In such devices, the image of the interior of the turbid medium under investigation is typically constructed by e.g. filtered backprojection or an algebraic reconstruction technique. Details on reconstruction with filtered backprojection are disclosed in “Tomographic image reconstruction from optical projections in light-diffusing media”, Appl. Optics 36, 180 (1997), for example. Information on an algebraic reconstruction technique used for optical mammography is disclosed in “First results from the Philips Optical Mammoscope” in “Photon Propagation in Tissues III”, Proc. SPIE Vol. 3194, 184 (1997), for example.
New approaches for further enhancing the accuracy of methods for detecting breast cancer by use of light have been made. For example, a fluorescent dye has been developed which can be used as a fluorescent contrast agent. For this purpose it can be injected into the body and will accumulate in cancer cells. If this fluorescent contrast agent then becomes excited with light of a suitable wavelength, the locally emitted light can be detected. Based on the emitted light, size and localization of carcinoma can be determined. Thus a powerful method for detection and localization of breast cancer is provided. In this case, for reconstructing an image of the interior of the examined turbid medium from the plurality of measurements, the spatial distribution of the fluorescent contrast agent in the interior of the turbid medium has to be reconstructed.

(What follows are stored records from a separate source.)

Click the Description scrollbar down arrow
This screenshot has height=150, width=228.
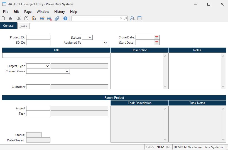(x=165, y=87)

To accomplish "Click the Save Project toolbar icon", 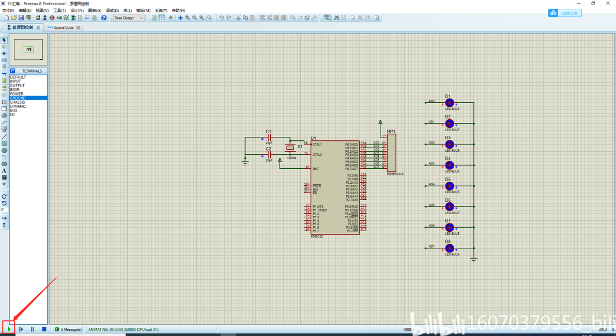I will tap(21, 18).
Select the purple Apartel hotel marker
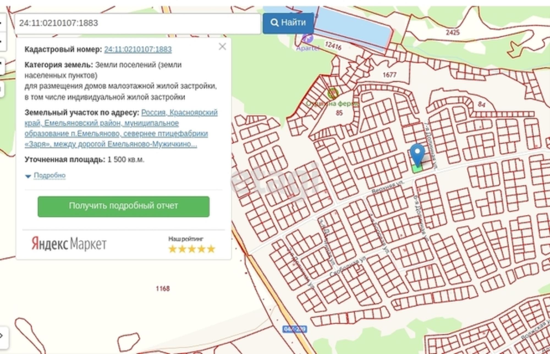The image size is (550, 354). coord(307,38)
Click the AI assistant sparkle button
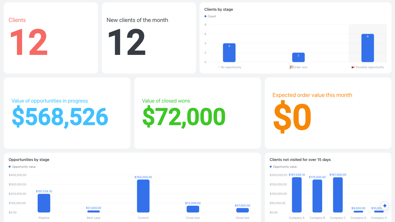 click(x=385, y=206)

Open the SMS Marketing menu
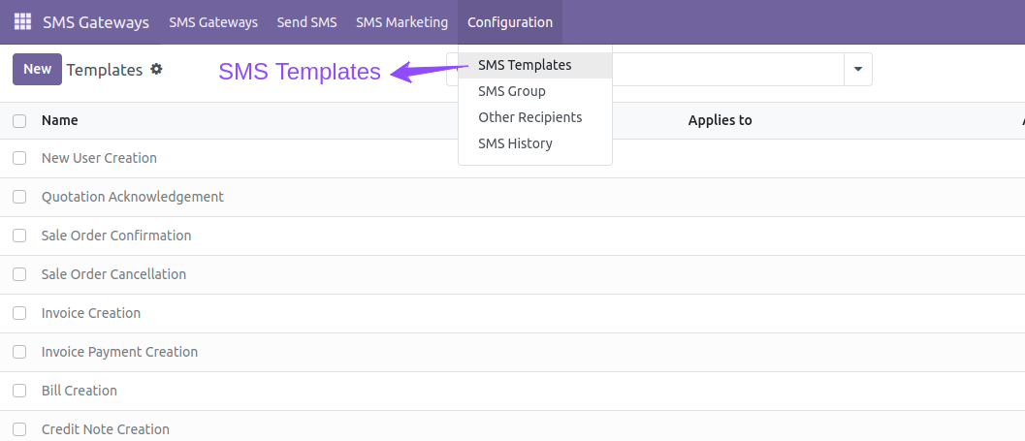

In known methods for reconstructing an image of the turbid medium under investigation, a reference measurement is performed before the actual measurement. In this reference measurement, the receiving volume for receiving the turbid medium during examination, having for example a cup-like shape, is completely filled with the matching medium. Then a complete reference measurement is performed in which a set of data is generated. Thereafter, the turbid medium to be examined, for example a female human breast, is placed in the receiving volume and immersed in the matching medium. The actual measurement ihoi terugs then performed in which a set of data corresponding to that of the reference measurement is generated. The set of data generated during the reference measurement is used as a reference for the set of data generated during the actual measurement. For the purpose of the reconstruction process, it is then assumed that structures inside the examined turbid medium only constitute small deviations from the homogenous matching medium, e.g. a matching fluid, which has been used during the reference measurement. Based on this assumption, in the known methods the image of the interior of the turbid medium is then reconstructed using perturbation theory with linear approximation, since the deviations from the homogenous matching medium are treated as small perturbations to the homogenous matching medium.
However, it has been found that the linear approximation is not generally valid between first measurements with only the optically matching medium and second measurements with the turbid medium immersed in the matching medium. Therefore, the reconstruction achieved using this linear approximation does not always provide satisfactory results.